Список заданий –
1. Преобразуй все записи в JSON-список строк, по одной строке на каждую строку записей, без пустых строк. Картинки в ответ не включай.
2. Продолжи воспоминания об университетских лекциях Чивилева и Соловьева сразу после их последней фразы.

Показанный отрывок –
============================================================

Зато весьма полезен был курс политической экономии Чивилева. Он читал по раз навсегда составленным запискам, которые переходили от одного курса к другому, так что нам не было даже нужды записывать: мы просто следили за чтением по старым тетрадям. На новейшие явления в области политической экономии, именно, на социалистические теории, вовсе не было обращено внимания. Чивилев строго держался классической системы, установленной Адамом Смитом и его преемниками; но в этих пределах изложение было ясно, умно и последовательно. Оно давало полное понятие о предмете и возбуждало к нему интерес. Я на этом курсе специально занимался чтением политико-экономических писателей, прочел Адама Смита, Сея, Росси. С другой стороны, чтобы познакомиться с критикою, я прочел недавно вышедшие «Экономические Противоречия» Прудона, которые однако оттолкнули меня своим ни с чем не сообразным, мнимо философским построением. В нем, по-видимому, запутался и сам автор, увлеченный в совершенно незнакомую ему философскую область.
О Грановском я уже говорил выше. Но совершенною новостью для всех был курс Соловьева. Он только что вступил на кафедру после блестящей защиты своей магистерской диссертации и читал первый свой университетский курс. Здесь он впервые вполне изложил свой взгляд на русскую историю. В этот курс вошло существенное содержание явившейся вскоре после того диссертации о родовых отношениях русских князей[128]128
«История отношений между русскими князьями Рюрикова дома», М., 1847.
[Закрыть]. Все, что мы в предшествующий год слышали от Кавелина, получало здесь новое развитие и подтверждение. Изложение было ясное, умное и живое. Нас беспрестанно поражали новые взгляды, мастерские очерки. Царствование Грозного было в особенности изложено удивительно выпукло. Хуже был конец, изложение эпохи междуцарствия; читая лекции, преподаватель очевидно сам изучал летописи, а потому не успел сжать свое изложение, и вдавался в совершенно лишние для университетского курса подробности. Мне памятен и экзамен Соловьева. Я предмет знал отлично, и приготовился блеснуть своим ответом. Вопрос мне попался из эпохи междуцарствия: битва, в которой был ранен князь Пожарский. Подошедши к столу, я начал так: «В пятницу на страстной неделе»… Тут Соловьев меня прервал, сказав: «Довольно!» и поставил пять. Я тогда еще вовсе не был с ним знаком, но впоследствии рассказал ему, как он меня удивил своим экзаменом. «Я знал вас за хорошего студента, – отвечал он, – вижу, что вы знаете такую подробность, чего же более?»

============================================================

Исходные материалы –
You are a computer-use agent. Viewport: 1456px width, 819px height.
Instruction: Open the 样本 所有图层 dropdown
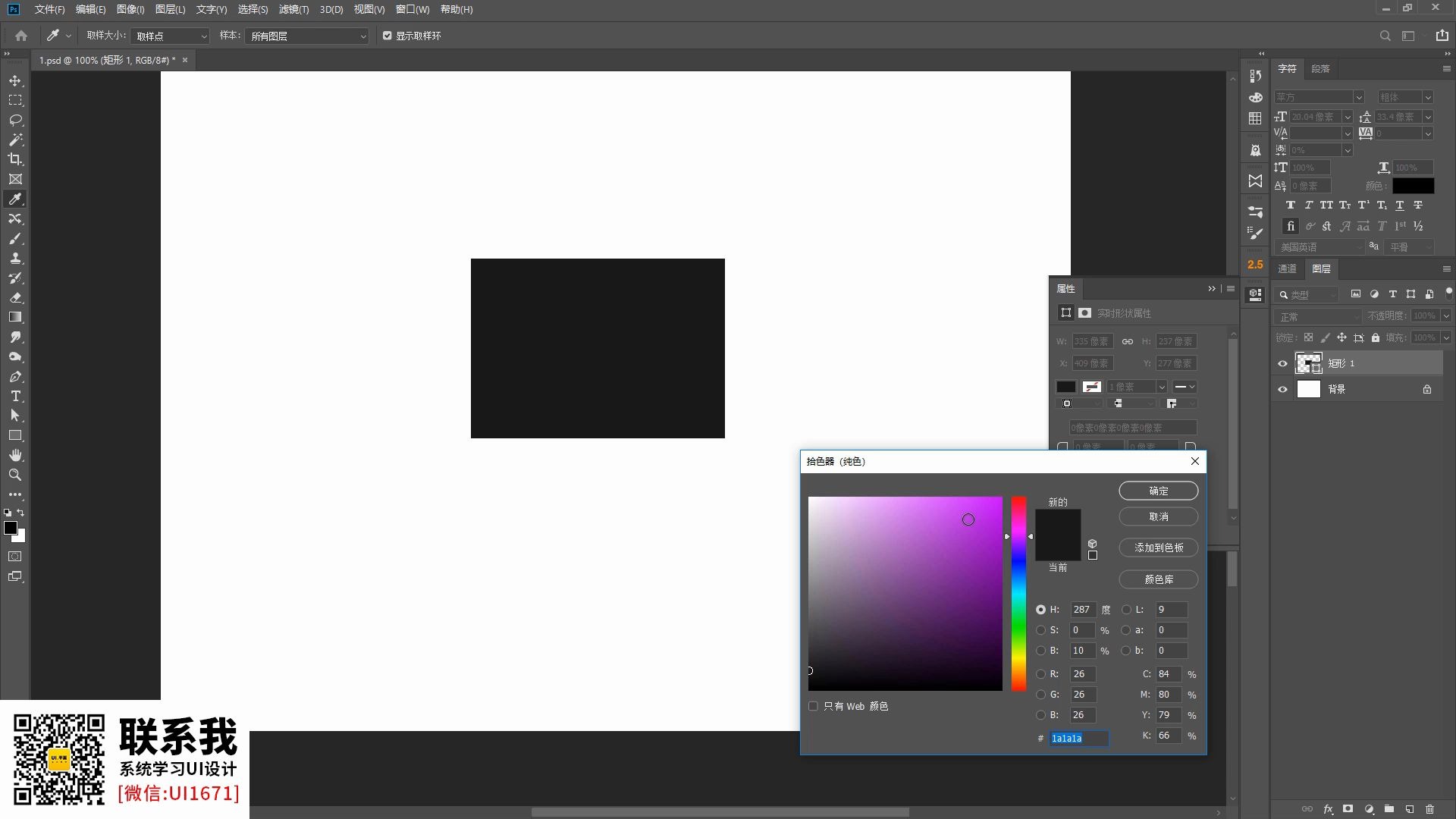[307, 36]
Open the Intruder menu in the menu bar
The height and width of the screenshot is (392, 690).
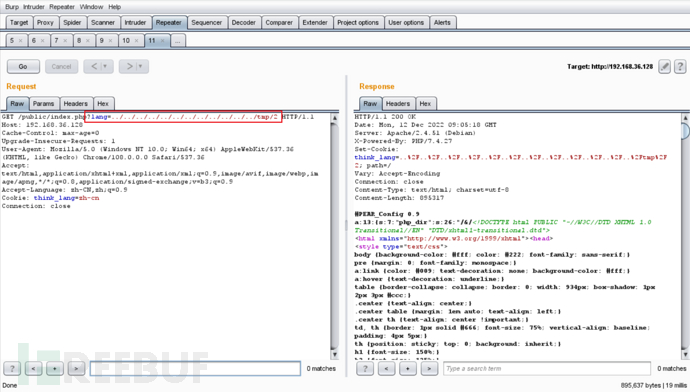coord(34,7)
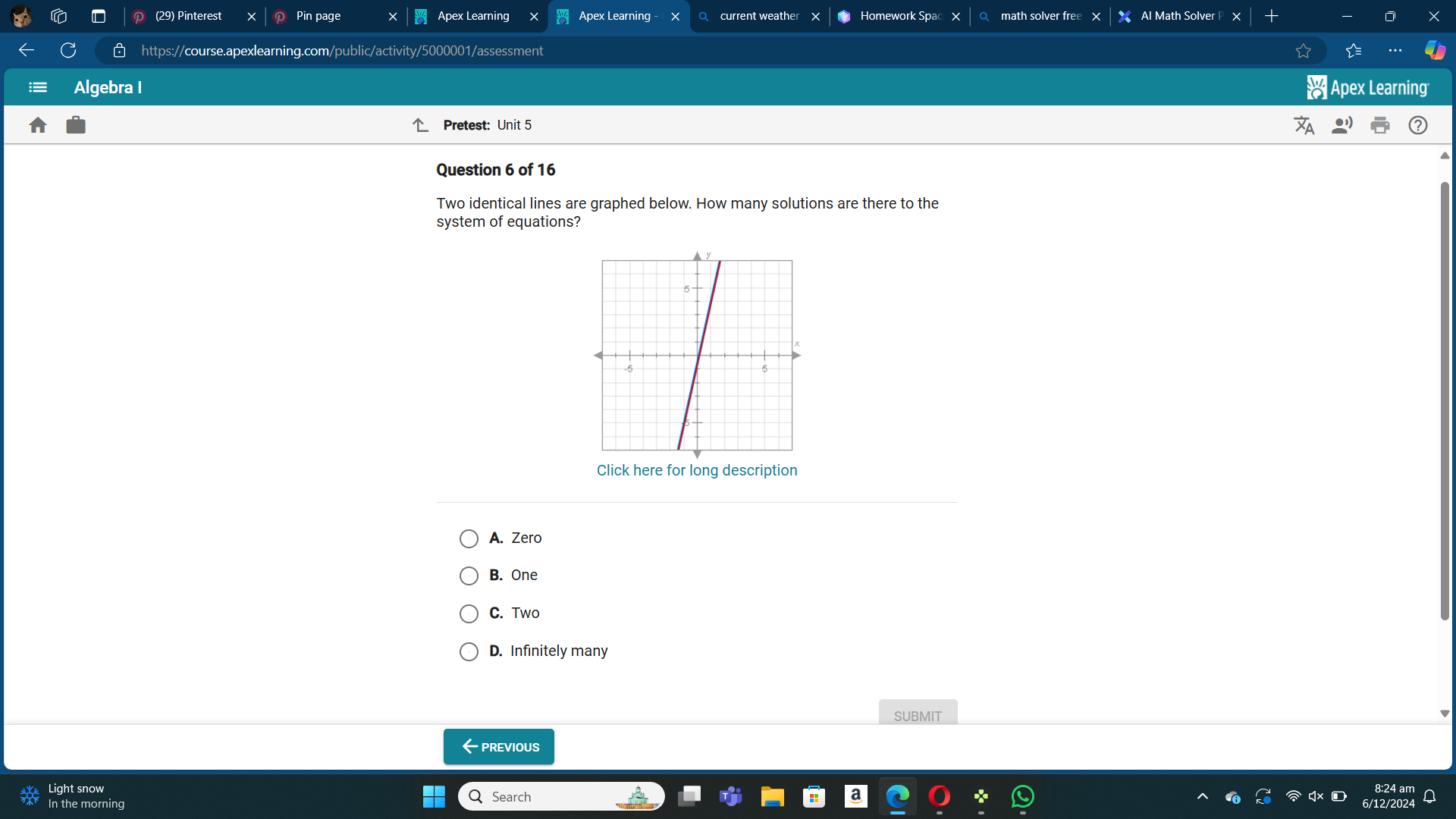Click the SUBMIT button
The image size is (1456, 819).
click(x=916, y=716)
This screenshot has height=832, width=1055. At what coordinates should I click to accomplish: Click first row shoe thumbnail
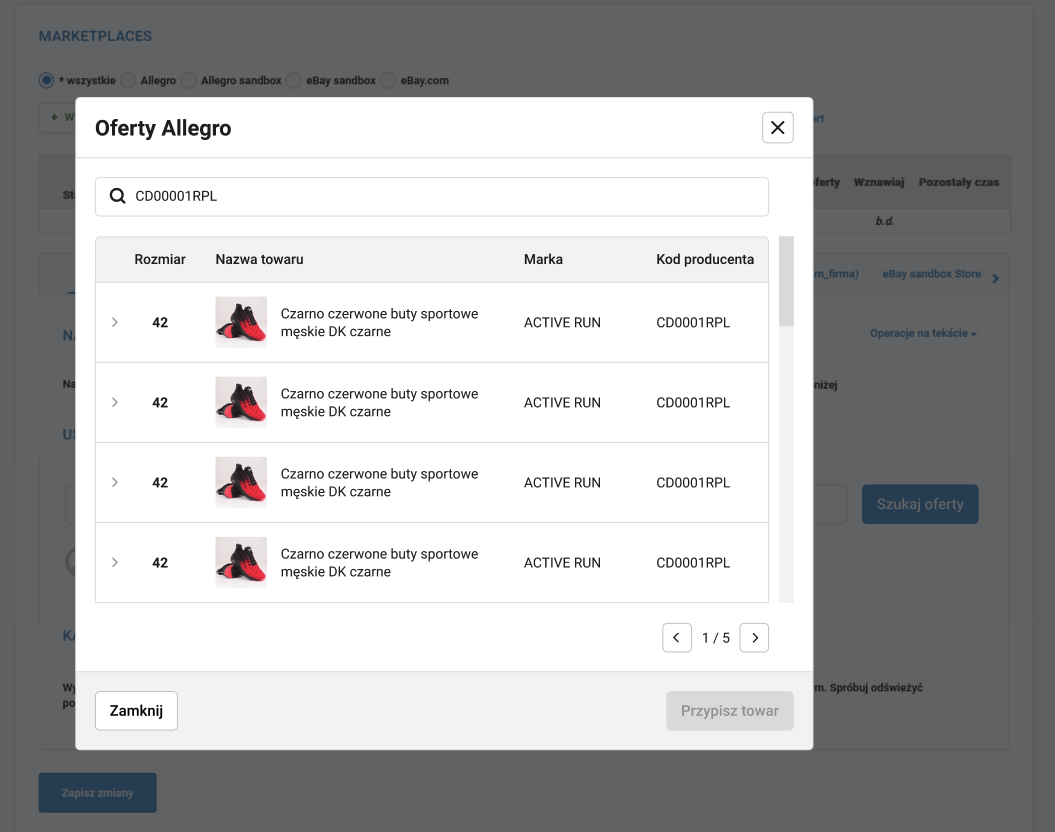pos(241,322)
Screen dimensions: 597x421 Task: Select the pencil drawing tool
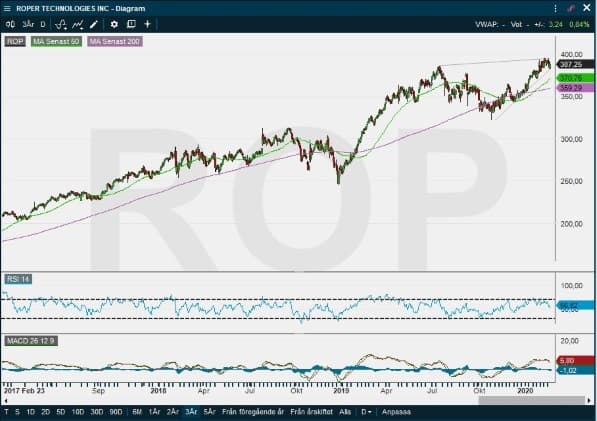[x=94, y=24]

============================================================

Ответы к заданиям –
1.
[
  "You are a computer-use agent. Viewport: 1456px width, 819px height.",
  "Instruction: Open the 样本 所有图层 dropdown",
  "[307, 36]",
  "Open the Intruder menu in the menu bar",
  "The height and width of the screenshot is (392, 690).",
  "coord(34,7)",
  "Click the SUBMIT button",
  "The image size is (1456, 819).",
  "click(x=916, y=716)",
  "This screenshot has height=832, width=1055. At what coordinates should I click to accomplish: Click first row shoe thumbnail",
  "pos(241,322)",
  "Screen dimensions: 597x421 Task: Select the pencil drawing tool",
  "[x=94, y=24]"
]

2.
Совершенно иного свойства был курс Каткова. Я ничего подобного в университете не слыхал. Мне доводилось слушать курсы пошлые, глупые, пустые; но курса, в котором никто ничего не понимал, я другого не слыхал. И это было не случайное, а обычное явление. Катков читал уже второй год. Предшествовавший нам курс слушал его в течение двух полугодий, и никто из слушателей не понял ни единого слова из всего того, что читал профессор, так что, когда наступил экзамен, он всем должен был поставить по 5, ибо студенты вовсе не были виноваты в том, что отвечали совершеннейшую чепуху. То же самое повторилось и с нами. Я усердно ходил на каждую лекцию, записывал самым старательным образом, но решительно ничего не понимал, и все мои товарищи находились совершенно в том же положении. К нашему счастью, Катков в половине года занемог, и экзамена вовсе не было. Говорят, что на словесном факультете он историю философии читал понятнее. Не знаю, но очевидно, что кафедра вовсе не была настоящим его поприщем. Вскоре потом он вышел и сделался редактором издававшихся от университета «Московских Ведомостей». Кто бы мог подумать, что этот непонятный профессор, этот туманный философ со временем сделается живым и талантливым журналистом?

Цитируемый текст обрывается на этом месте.